I think there's quite a bit of evidence that goes against this. Consider what Jim Keller informed AT:
Jim Keller added some details on K12. He referenced AMD's knowledge of doing high frequency designs as well as "extending the range" that ARM is in. Keller also mentioned he told his team to take the best of the big and little cores that AMD presently makes in putting together this design.
A Silvermont/A12 level core is going to be far below that sort of mark. For that matter, it even falls below the level set by the Cortex-A57s in AMD's Seattle, to be released this year. A57 is not exactly Haswell level, or Cyclone level for that matter, but it's still quite a bit wider and deeper than A12 or A17. From all of this information I very much think that AMD is doing a custom core so they can go beyond the performance of an ARM design, and incorporating elements from the construction and cat cores (note that cat also already goes beyond Silvermont to an extent) reaffirms this.
I agree absolutely that the wider, faster, bigger and so on you go with a core design the less x86 overhead hits you. But without empirical data it's hard to nail down exactly which point it seeps into the noise. The only ones in much of a good place to analyze this are those who are intimately involved in designing the CPUs, and understand the tradeoffs made. Someone like Jim Keller is in a position where he can at least run simulations to determine the impact of pieces of the pipeline that are catering to x86.
I mentioned uop cache earlier, I'd like to follow that up with this additional insight from David Kanter:
The uop cache is one of the most promising features in Sandy Bridge because it both decreases power and improves performance. It avoids power hungry x86 decoding, which spans several pipline stages and requires fairly expensive hardware to handle the irregular instruction set. For a hit in the uop cache, Sandy Bridge’s pipeline (as measured by the mispredict penalty) is several cycles shorter than Nehalem’s, although in the case of a uop cache miss, the pipeline is about 2 stages longer.
http://www.realworldtech.com/sandy-bridge/4/
Scaling an x86 design will introduce a lot of elements that start to minimize the cost of decoders. But as you scale up the rest of the system in performance you still have to scale up the decoders. Complex instruction encoding will mean a longer serialized decode time which means more pipeline stages - in addition to increasing your branch mispredict penalty, more stages means more area and power dedicated to saving and forwarding state, as well as more clock distribution. And the cost of decoders doesn't merely increase linearly as you add them because of the dependent positioning - even if you add predecode bits to the L1 icache you still have to scan for more instruction barriers first. And chunking up the instructions along boundaries doesn't equalize everything, x86 still has complex variable offsets within the instruction based on prefixes (REX effectively being a common prefix), opcode type (variable size opcodes), presence of operand extension bytes, and combination of address and immediate fields.

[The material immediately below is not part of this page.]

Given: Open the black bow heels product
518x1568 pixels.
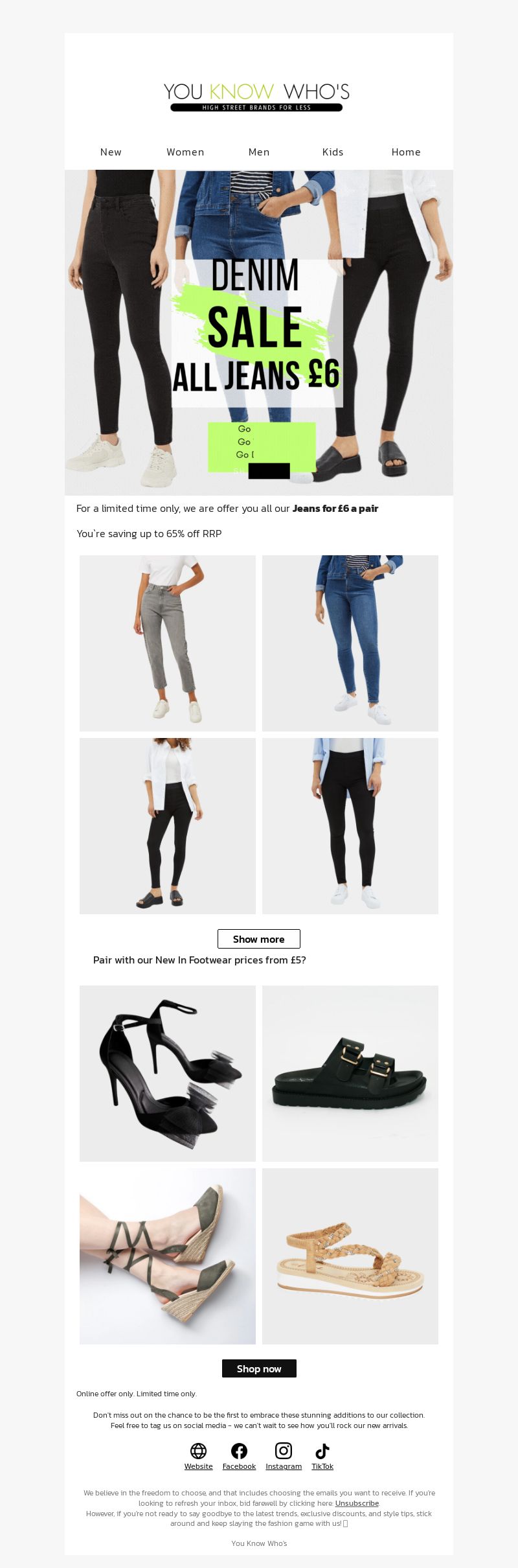Looking at the screenshot, I should [x=168, y=1074].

The uop cache is a nice alternative to this but it does come at a cost.. I described this in that post earlier but to give some extra information, the mapping from icache lines to uop cache lines is not trivial. The cache lines are tagged by the address of the first instruction in the line, but the lookups are done to arbitrary instructions in the line. So the lines must maintain a list of instruction offsets which it must scan to find out which uops to return, at least in the case where the code isn't known to be continuing to the next sequential uop cache line. And since each icache line corresponds to 1-3 uop cache lines there needs to be some mechanism for sequencing multiple ways from a line lookup. One other thing is that you either need to take on extra latency on a uop cache miss or start looking up in the L1 icache tags in parallel with the uop cache, which uses more power. Intel appears to have done the latter, in the spirit of not allowing the uop cache (which doesn't have an amazing hit rate) to degrade performance vs the L1 icache.

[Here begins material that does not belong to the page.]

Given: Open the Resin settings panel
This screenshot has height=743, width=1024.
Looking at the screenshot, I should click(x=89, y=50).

Bottom line, it's not negligible. A lot of that could just be that it's a bunch of work to get right, I don't pretend to have real numbers on performance/efficiency/area impact.

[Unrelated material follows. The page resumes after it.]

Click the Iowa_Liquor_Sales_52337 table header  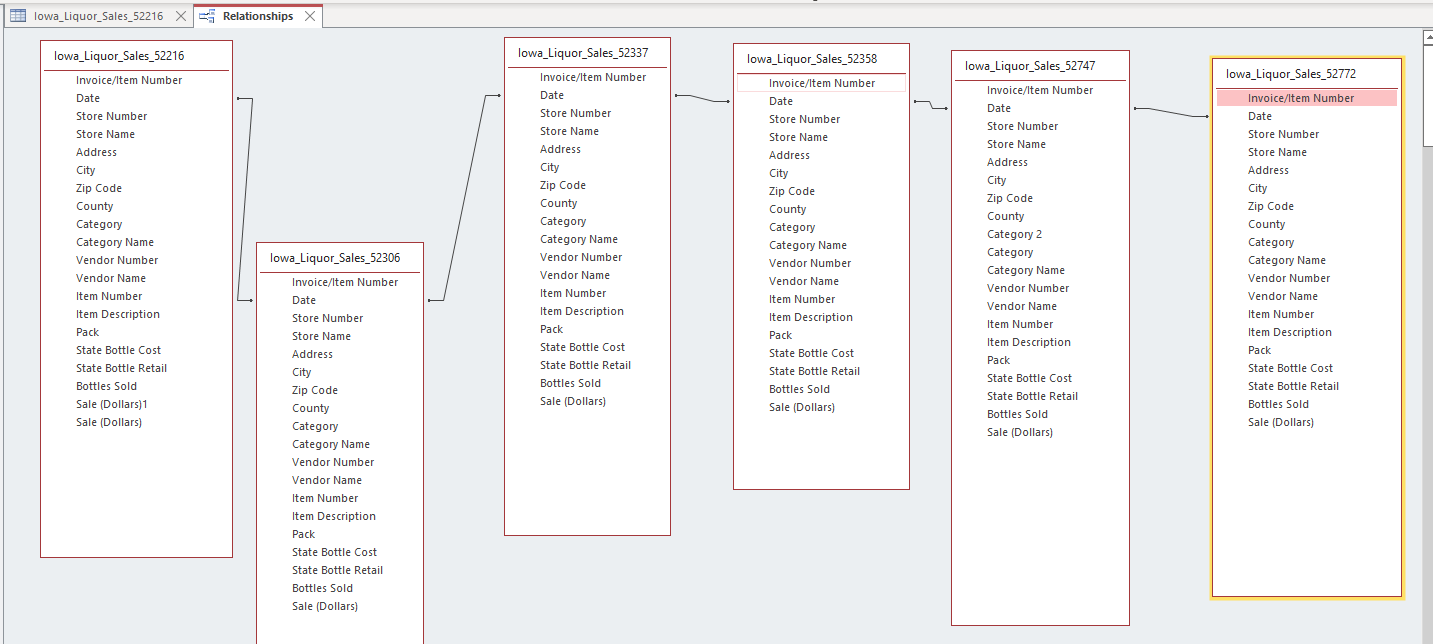click(x=583, y=53)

Also, I don't really know the details on this, but I suspect that x86's memory model imposes additional expenses even in OoO CPUs that implement speculative memory ordering/disambiguation/alias prediction because of the read ordering requirements. But I could be totally wrong about that one. An x86 core will have to maintain coherency between icache and dcache where an ARM core won't, but there are good arguments for the ARM core to do this anyway (although I don't know any that do?) so that's kind of moot.